─── Information shown ───

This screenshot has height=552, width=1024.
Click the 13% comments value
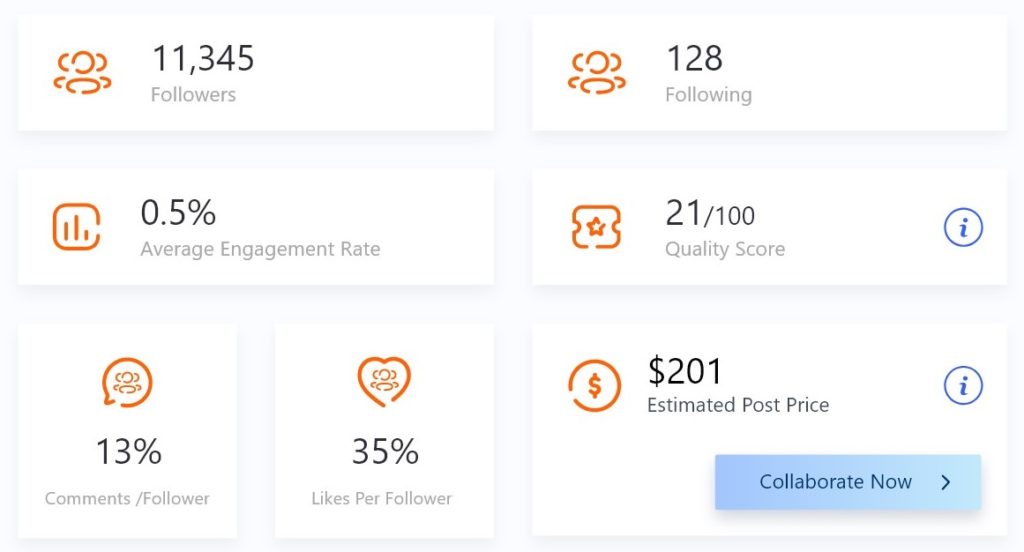pyautogui.click(x=129, y=451)
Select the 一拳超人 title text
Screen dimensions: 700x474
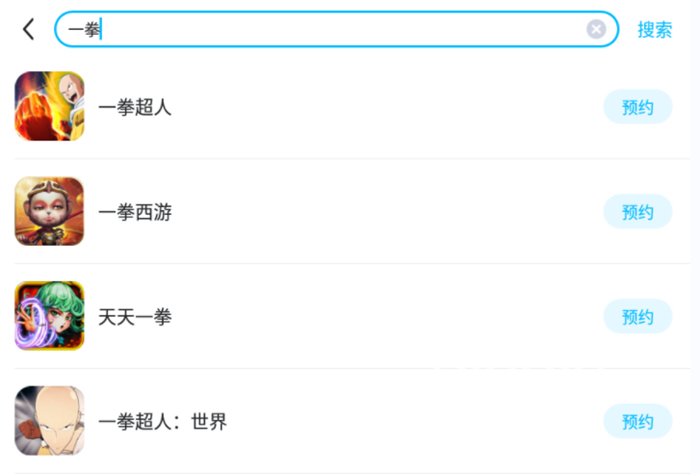(135, 107)
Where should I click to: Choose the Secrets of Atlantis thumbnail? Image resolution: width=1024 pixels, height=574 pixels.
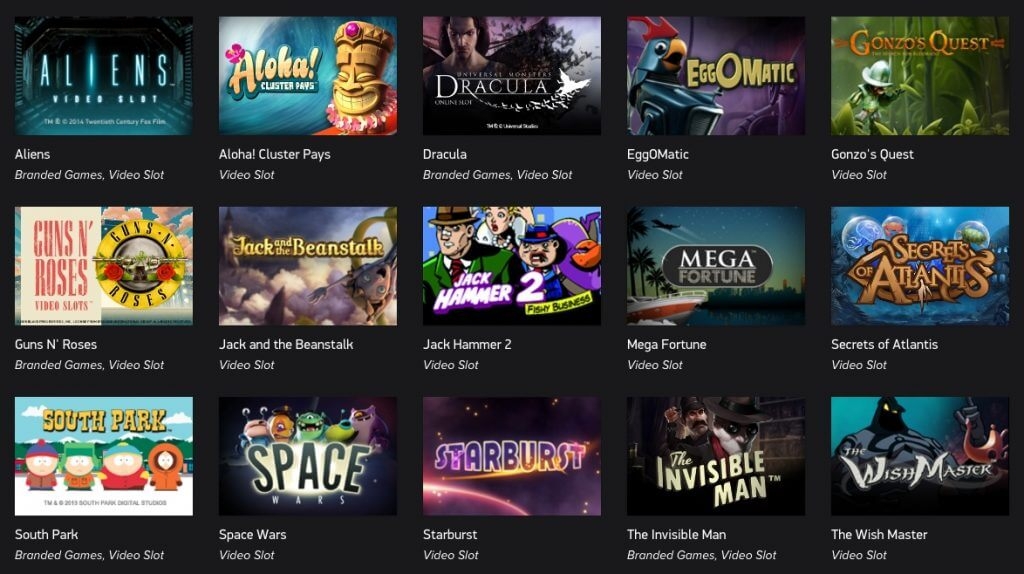click(920, 266)
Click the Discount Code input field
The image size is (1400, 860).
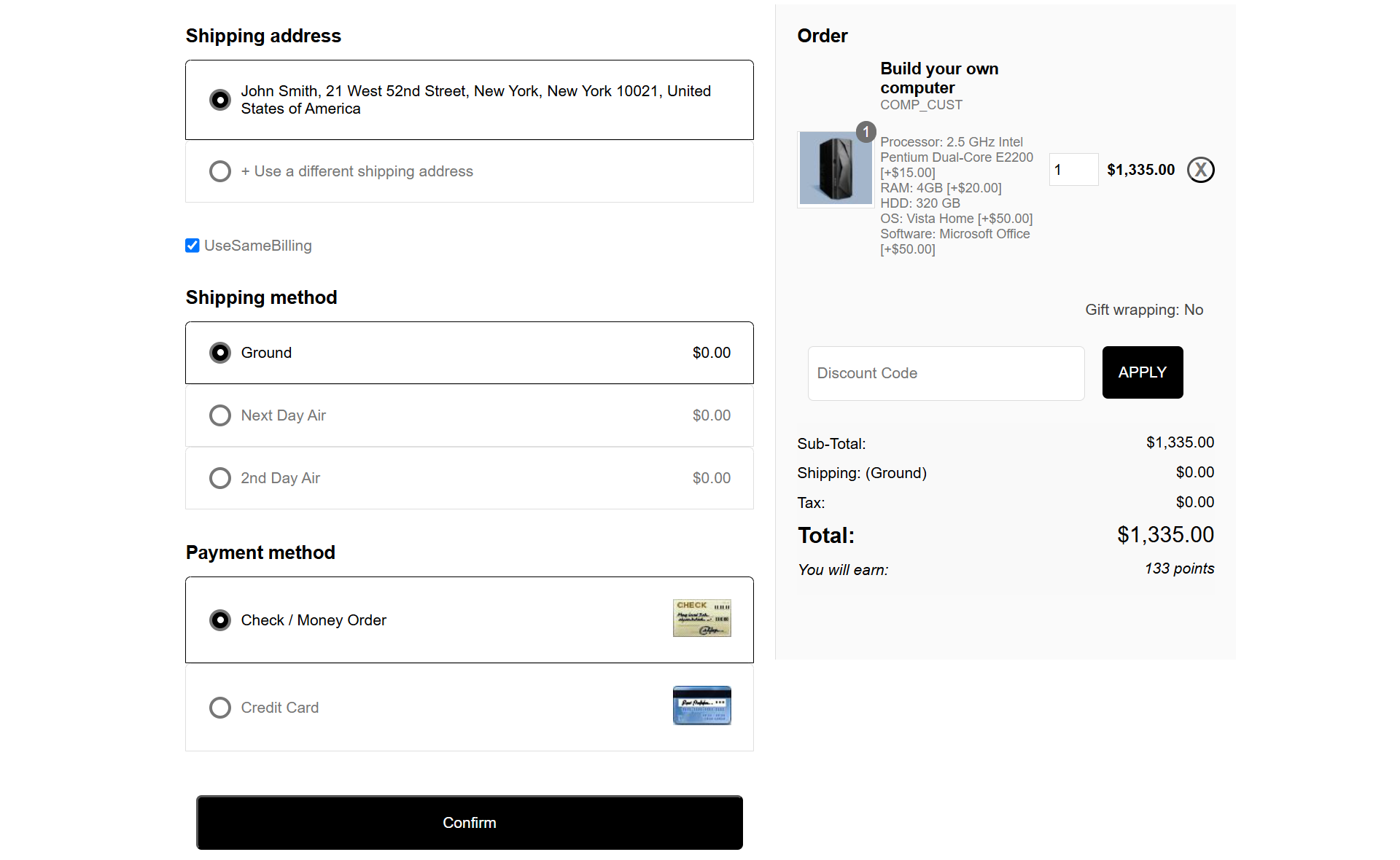[x=946, y=373]
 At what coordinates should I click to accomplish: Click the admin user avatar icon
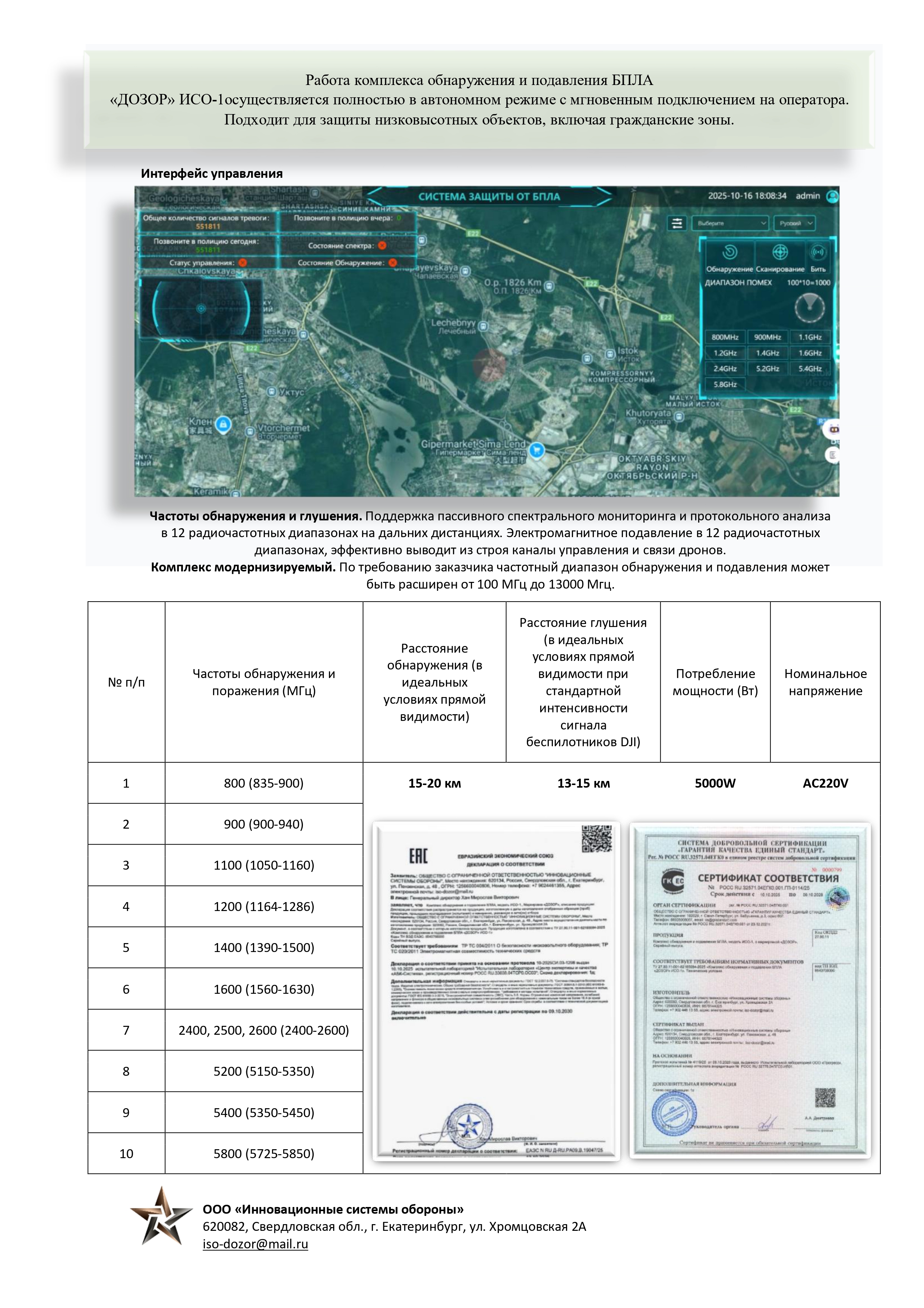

───

Please, leaving out all pictures, transcribe exactly the lines above from the one containing "Screen dimensions: 700x474" through the final line, both included.

● Task result
Screen dimensions: 700x474
(135, 107)
Where should I click to: Choose the Secrets of Atlantis thumbnail? Image resolution: width=1024 pixels, height=574 pixels.
click(920, 266)
Click the Discount Code input field
The image size is (1400, 860).
[x=946, y=373]
 At what coordinates should I click to accomplish: Click the admin user avatar icon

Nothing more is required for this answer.